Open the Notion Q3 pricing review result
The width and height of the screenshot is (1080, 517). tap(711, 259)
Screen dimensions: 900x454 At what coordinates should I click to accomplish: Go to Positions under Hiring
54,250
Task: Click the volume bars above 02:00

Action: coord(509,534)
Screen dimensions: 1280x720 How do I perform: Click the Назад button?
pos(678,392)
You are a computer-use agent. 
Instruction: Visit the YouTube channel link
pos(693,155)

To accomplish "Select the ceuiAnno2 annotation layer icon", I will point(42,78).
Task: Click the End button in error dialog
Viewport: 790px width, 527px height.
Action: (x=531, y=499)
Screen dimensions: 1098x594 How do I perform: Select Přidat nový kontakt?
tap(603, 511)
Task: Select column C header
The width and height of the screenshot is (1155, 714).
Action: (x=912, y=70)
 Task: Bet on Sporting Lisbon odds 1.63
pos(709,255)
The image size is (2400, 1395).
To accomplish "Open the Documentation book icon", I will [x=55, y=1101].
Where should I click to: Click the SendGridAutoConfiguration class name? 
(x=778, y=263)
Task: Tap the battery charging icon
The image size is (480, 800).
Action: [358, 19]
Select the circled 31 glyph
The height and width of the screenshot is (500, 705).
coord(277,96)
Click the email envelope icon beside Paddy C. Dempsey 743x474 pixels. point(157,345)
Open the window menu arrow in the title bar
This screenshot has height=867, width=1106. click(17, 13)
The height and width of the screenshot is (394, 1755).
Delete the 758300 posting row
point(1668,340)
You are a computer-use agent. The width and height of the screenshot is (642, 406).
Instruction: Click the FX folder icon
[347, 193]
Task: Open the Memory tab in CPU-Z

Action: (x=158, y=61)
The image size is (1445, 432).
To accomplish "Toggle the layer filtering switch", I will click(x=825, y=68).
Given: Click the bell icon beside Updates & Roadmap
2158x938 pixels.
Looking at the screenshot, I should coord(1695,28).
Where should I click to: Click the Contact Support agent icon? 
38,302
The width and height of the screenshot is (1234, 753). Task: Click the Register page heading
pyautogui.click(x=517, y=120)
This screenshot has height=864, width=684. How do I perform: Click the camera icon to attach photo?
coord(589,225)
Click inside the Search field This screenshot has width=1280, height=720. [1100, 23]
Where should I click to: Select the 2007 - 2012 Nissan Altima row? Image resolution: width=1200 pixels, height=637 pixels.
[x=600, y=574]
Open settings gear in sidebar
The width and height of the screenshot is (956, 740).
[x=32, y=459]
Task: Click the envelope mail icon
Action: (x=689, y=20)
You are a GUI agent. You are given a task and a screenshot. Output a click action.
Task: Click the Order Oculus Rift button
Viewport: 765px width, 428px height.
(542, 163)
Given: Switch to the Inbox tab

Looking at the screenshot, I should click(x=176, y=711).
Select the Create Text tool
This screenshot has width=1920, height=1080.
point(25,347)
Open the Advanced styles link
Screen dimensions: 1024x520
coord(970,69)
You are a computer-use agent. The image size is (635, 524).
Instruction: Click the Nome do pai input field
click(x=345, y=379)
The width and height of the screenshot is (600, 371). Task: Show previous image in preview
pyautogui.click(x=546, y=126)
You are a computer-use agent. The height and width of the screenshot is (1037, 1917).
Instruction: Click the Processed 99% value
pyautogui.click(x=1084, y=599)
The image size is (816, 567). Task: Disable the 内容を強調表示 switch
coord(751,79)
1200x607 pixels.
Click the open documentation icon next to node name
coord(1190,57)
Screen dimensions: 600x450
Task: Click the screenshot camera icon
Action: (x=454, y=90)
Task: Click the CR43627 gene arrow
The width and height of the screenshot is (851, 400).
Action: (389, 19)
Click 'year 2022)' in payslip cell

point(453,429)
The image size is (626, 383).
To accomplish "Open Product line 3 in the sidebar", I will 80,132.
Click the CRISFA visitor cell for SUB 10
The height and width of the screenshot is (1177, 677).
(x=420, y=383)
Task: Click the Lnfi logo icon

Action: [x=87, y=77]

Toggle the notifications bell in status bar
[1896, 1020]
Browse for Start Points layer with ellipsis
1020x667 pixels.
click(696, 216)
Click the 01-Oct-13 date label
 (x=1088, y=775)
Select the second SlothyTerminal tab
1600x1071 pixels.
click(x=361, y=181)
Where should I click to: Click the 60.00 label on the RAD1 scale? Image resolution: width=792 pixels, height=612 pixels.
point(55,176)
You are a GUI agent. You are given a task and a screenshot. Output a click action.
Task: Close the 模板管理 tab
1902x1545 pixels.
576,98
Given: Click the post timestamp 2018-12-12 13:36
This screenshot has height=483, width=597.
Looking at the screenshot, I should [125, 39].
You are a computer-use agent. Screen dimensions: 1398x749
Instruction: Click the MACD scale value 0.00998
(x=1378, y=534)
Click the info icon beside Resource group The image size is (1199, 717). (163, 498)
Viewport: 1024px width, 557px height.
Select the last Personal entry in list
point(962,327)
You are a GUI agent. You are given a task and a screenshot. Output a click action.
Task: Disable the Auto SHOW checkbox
---+---
## Problem to work on
If a line in the records contains the word "computer", copy it.

## Result
You are a computer-use agent. 
You are a computer-use agent. The width and height of the screenshot is (642, 406).
You are a computer-use agent. The image size is (635, 524).
You are a computer-use agent. The height and width of the screenshot is (1037, 1917).
You are a computer-use agent. Screen dimensions: 1398x749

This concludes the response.